━━━━━ SOURCE RECORDS ━━━━━

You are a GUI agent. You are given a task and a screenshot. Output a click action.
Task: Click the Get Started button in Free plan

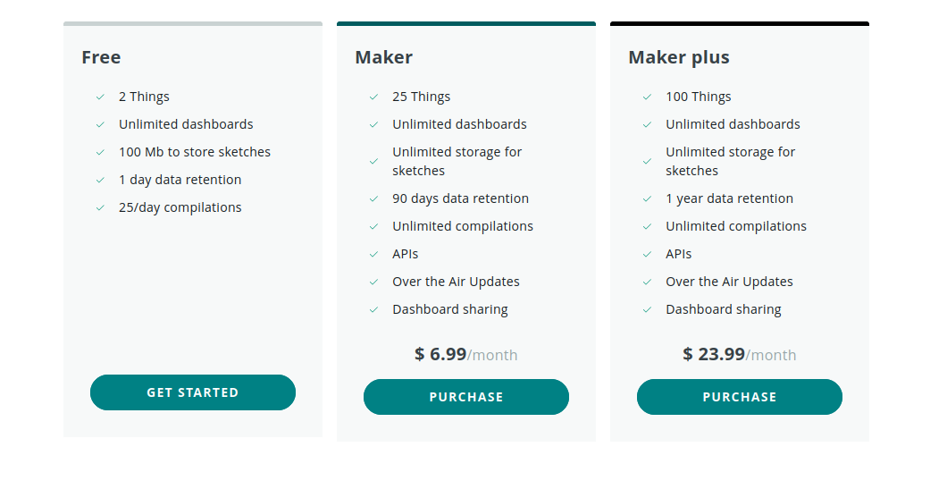pyautogui.click(x=193, y=392)

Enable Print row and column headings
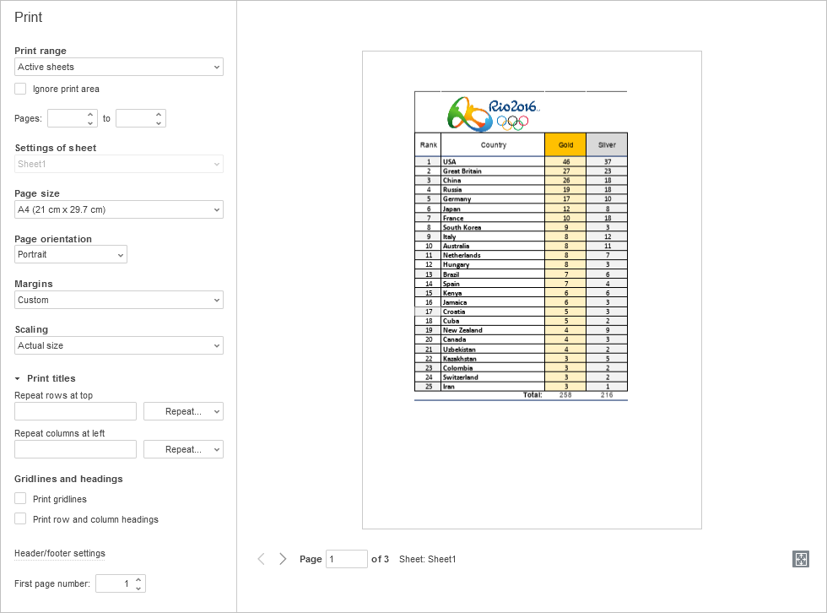click(21, 519)
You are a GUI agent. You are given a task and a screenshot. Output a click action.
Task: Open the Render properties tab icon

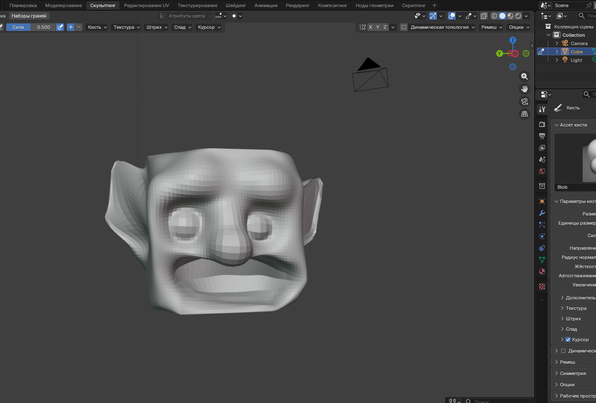[542, 124]
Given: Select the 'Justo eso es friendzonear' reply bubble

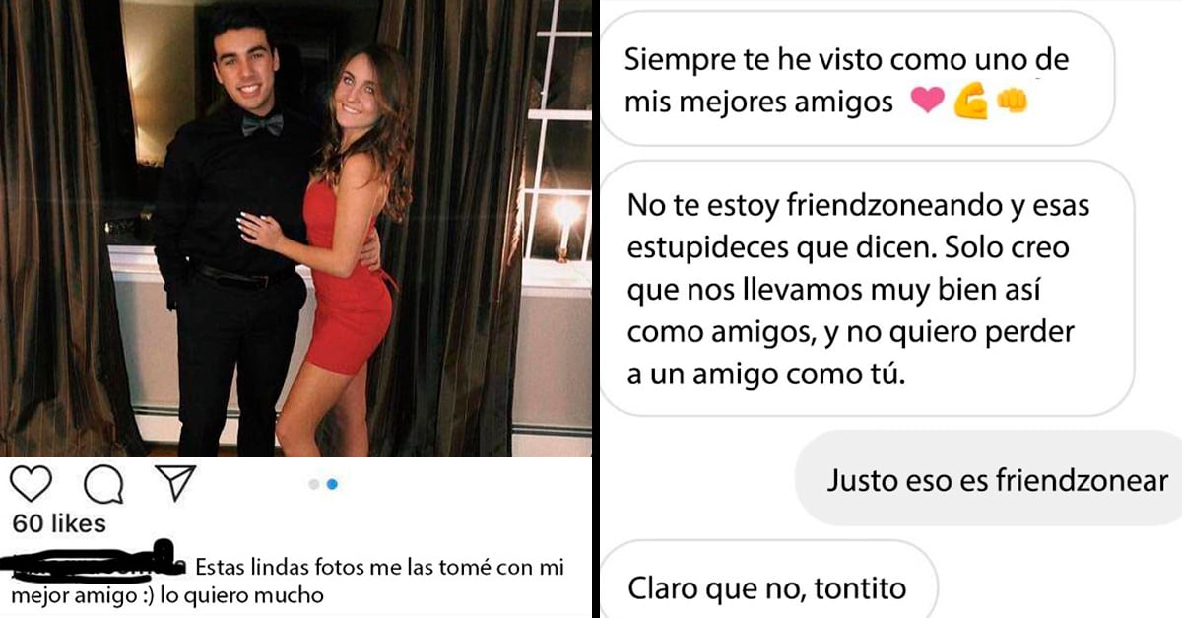Looking at the screenshot, I should (990, 480).
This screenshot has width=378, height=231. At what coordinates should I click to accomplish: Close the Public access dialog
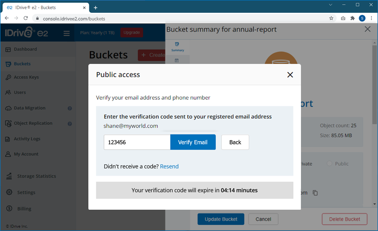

━━━━━

WHAT YOU WILL DO: Nothing but the lines from the one with "Task: Click the" through the last line of the material above should appear in the answer, each copied exactly, with no pictures.

RESPONSE AREA:
Task: Click the Get Started button in Free plan

pyautogui.click(x=193, y=392)

Enable Print row and column headings
click(21, 519)
You are a GUI agent. You are given a task and a screenshot. Output a click action.
Task: Open the Render properties tab icon

[542, 124]
Given: Select the 'Justo eso es friendzonear' reply bubble

Looking at the screenshot, I should (990, 480).
This screenshot has width=378, height=231. At what coordinates should I click to accomplish: Close the Public access dialog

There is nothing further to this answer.